Data records:
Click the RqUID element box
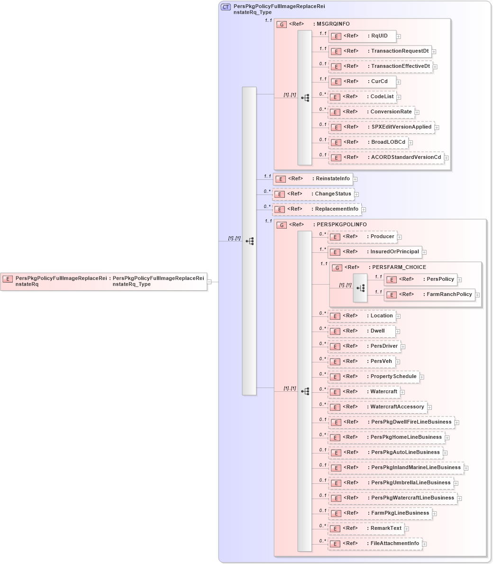tap(363, 36)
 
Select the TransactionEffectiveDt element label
tap(400, 66)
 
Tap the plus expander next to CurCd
tap(399, 82)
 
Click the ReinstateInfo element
tap(313, 179)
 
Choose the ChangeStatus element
tap(313, 194)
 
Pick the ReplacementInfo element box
tap(317, 209)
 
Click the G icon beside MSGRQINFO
tap(282, 24)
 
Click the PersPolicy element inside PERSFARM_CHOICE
tap(421, 279)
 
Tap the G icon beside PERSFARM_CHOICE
tap(337, 268)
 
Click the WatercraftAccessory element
tap(378, 407)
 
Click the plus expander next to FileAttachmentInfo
tap(424, 544)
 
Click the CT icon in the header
tap(226, 7)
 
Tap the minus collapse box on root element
tap(209, 281)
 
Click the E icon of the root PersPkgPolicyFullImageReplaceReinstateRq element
tap(8, 279)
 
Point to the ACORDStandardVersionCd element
tap(386, 157)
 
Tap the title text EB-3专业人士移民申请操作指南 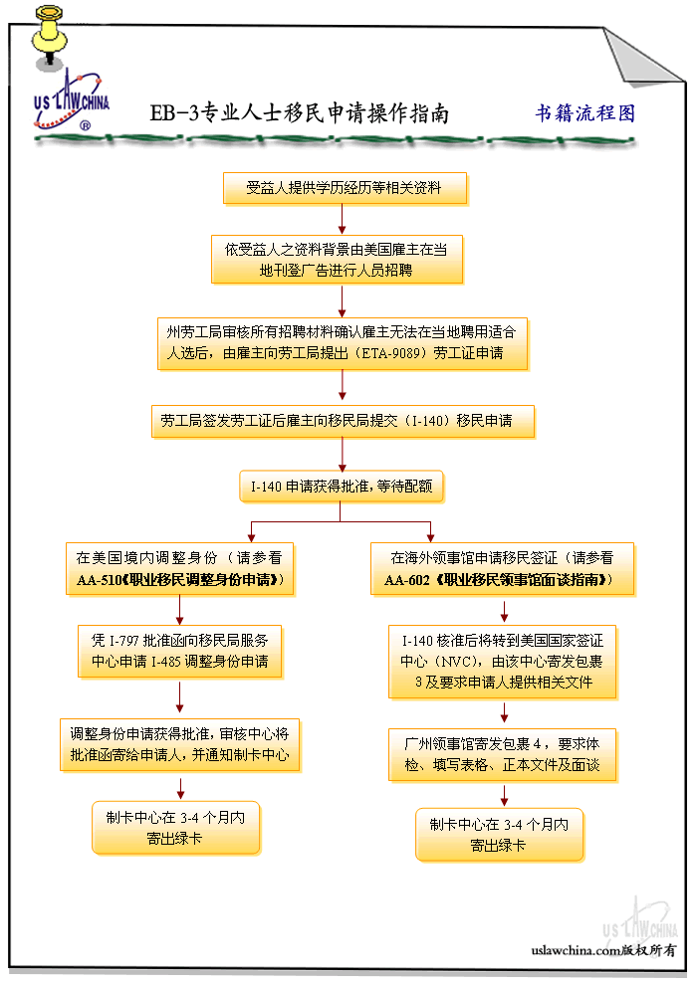click(x=299, y=113)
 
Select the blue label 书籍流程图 click(x=584, y=112)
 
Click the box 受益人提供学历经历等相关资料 click(x=344, y=187)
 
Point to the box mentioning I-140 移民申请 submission click(x=343, y=421)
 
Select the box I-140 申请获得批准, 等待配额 click(x=341, y=487)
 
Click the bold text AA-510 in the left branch click(x=98, y=579)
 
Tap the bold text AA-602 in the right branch click(x=406, y=579)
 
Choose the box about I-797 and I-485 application click(x=179, y=651)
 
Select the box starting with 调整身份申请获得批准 click(x=179, y=744)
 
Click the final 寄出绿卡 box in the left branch click(x=175, y=827)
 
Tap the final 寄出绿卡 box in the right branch click(x=499, y=835)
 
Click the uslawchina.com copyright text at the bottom click(x=603, y=950)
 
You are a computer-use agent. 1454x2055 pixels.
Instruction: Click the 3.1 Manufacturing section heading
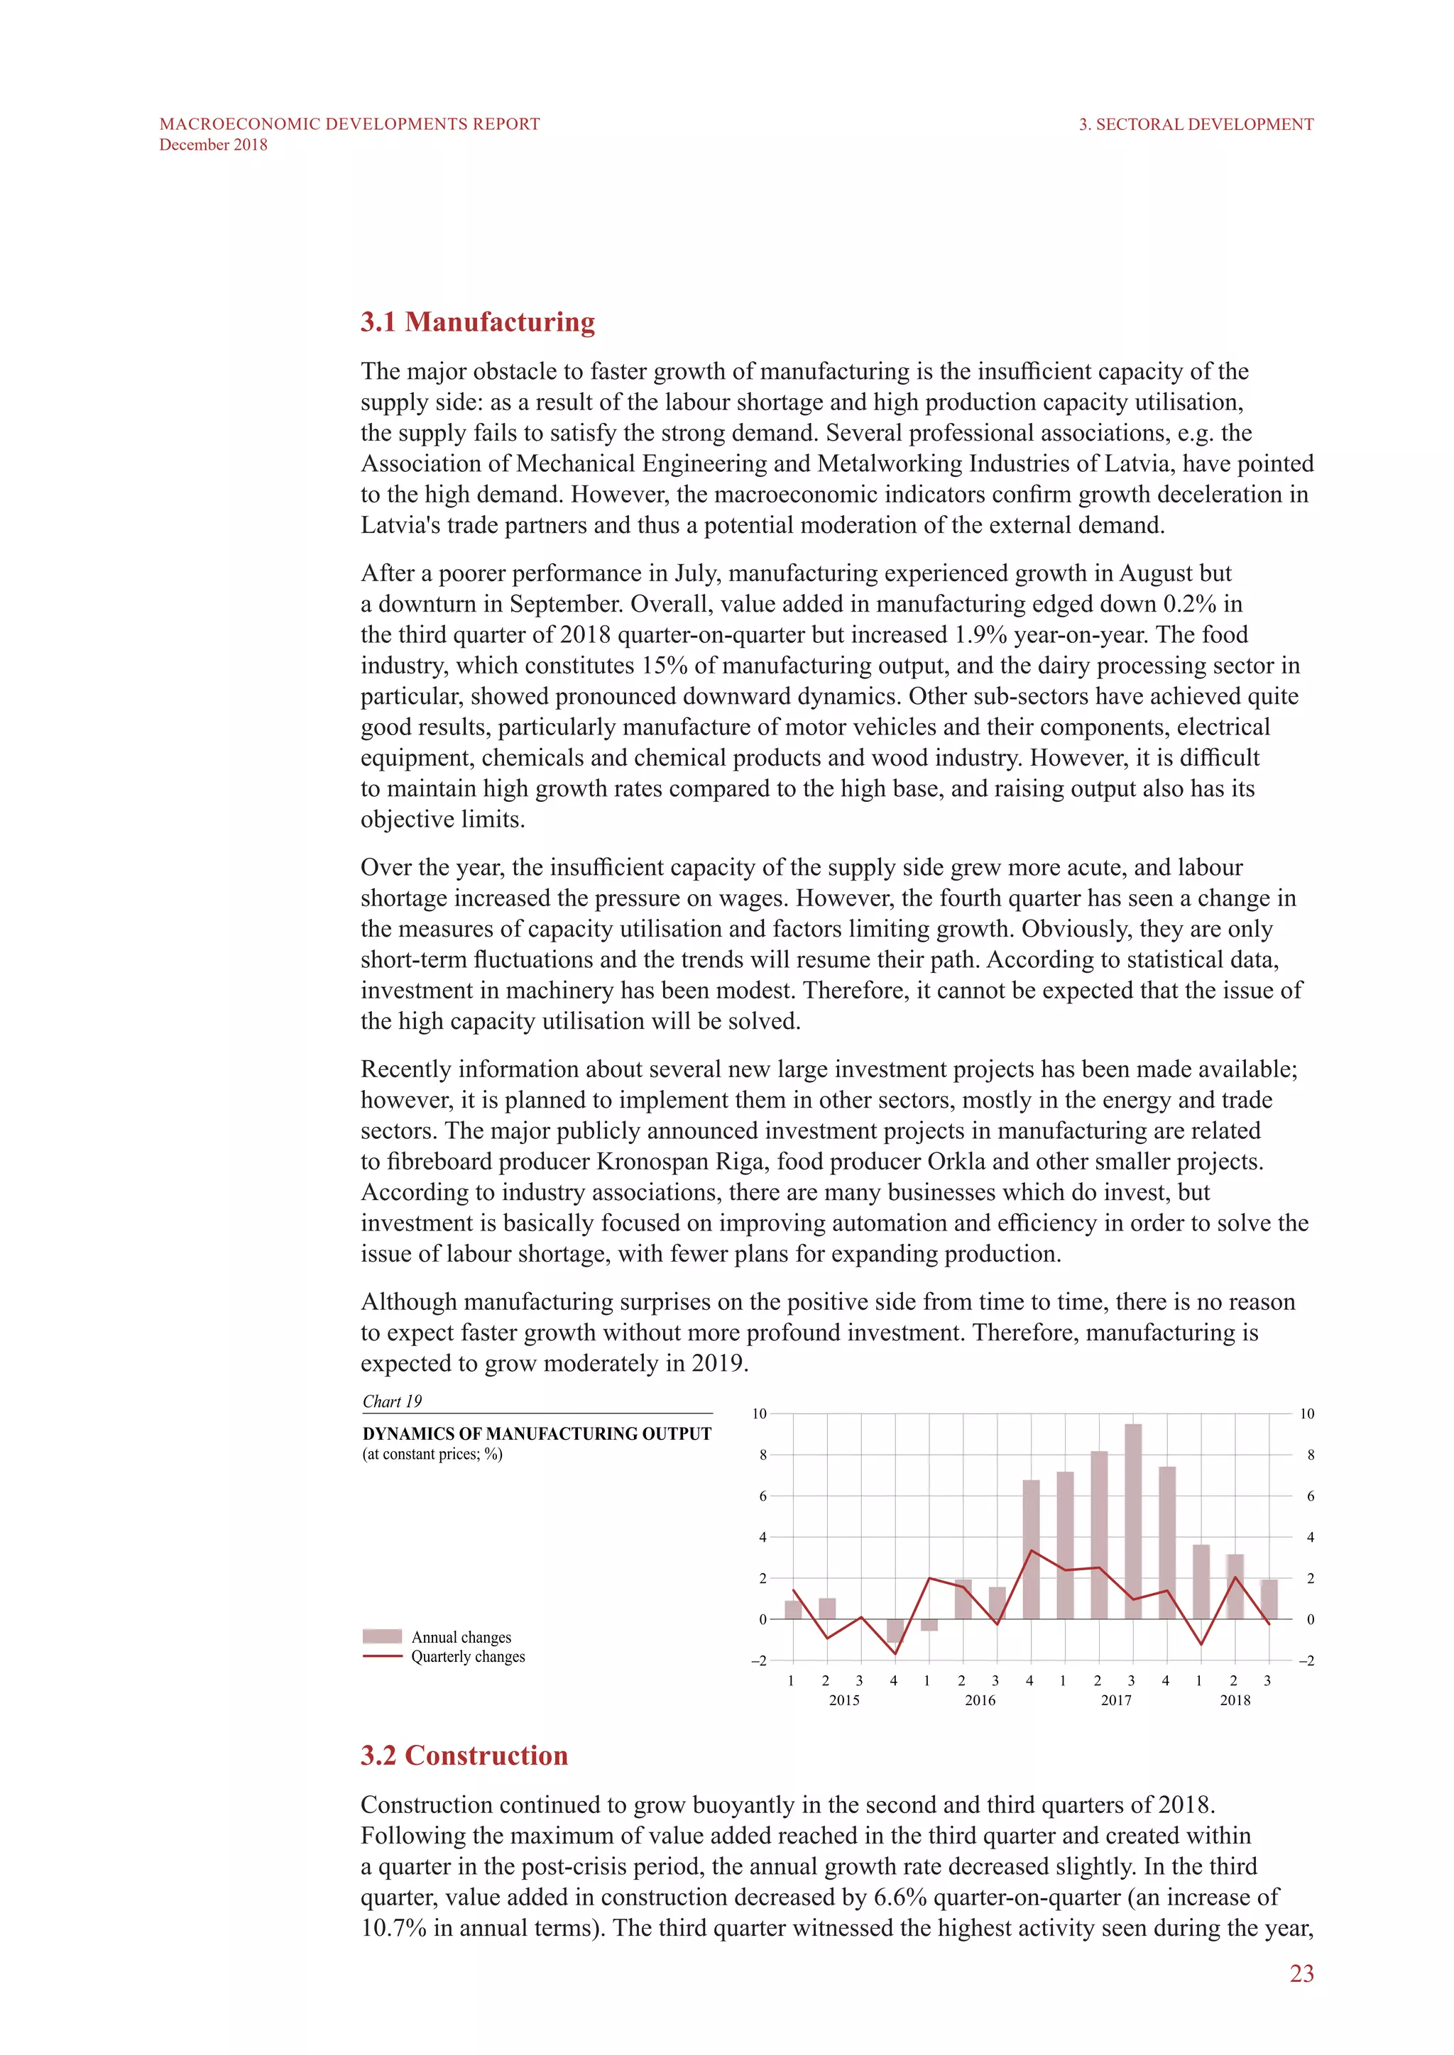[477, 322]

* _TASK DETAILS_
Write out the rows from the line containing "Point to the box" through the end of the rows, copying each line word for word. Leave out the pictures.

* _SOLUTION_
Point to the box mentioning I-140 移民申请 submission click(x=343, y=421)
 
Select the box I-140 申请获得批准, 等待配额 click(x=341, y=487)
 
Click the bold text AA-510 in the left branch click(x=98, y=579)
 
Tap the bold text AA-602 in the right branch click(x=406, y=579)
 
Choose the box about I-797 and I-485 application click(x=179, y=651)
 
Select the box starting with 调整身份申请获得批准 click(x=179, y=744)
 
Click the final 寄出绿卡 box in the left branch click(x=175, y=827)
 
Tap the final 寄出绿卡 box in the right branch click(x=499, y=835)
 
Click the uslawchina.com copyright text at the bottom click(x=603, y=950)
 
You are a computer-use agent. 1454x2055 pixels.
Instruction: Click the 3.1 Manufacturing section heading
[477, 322]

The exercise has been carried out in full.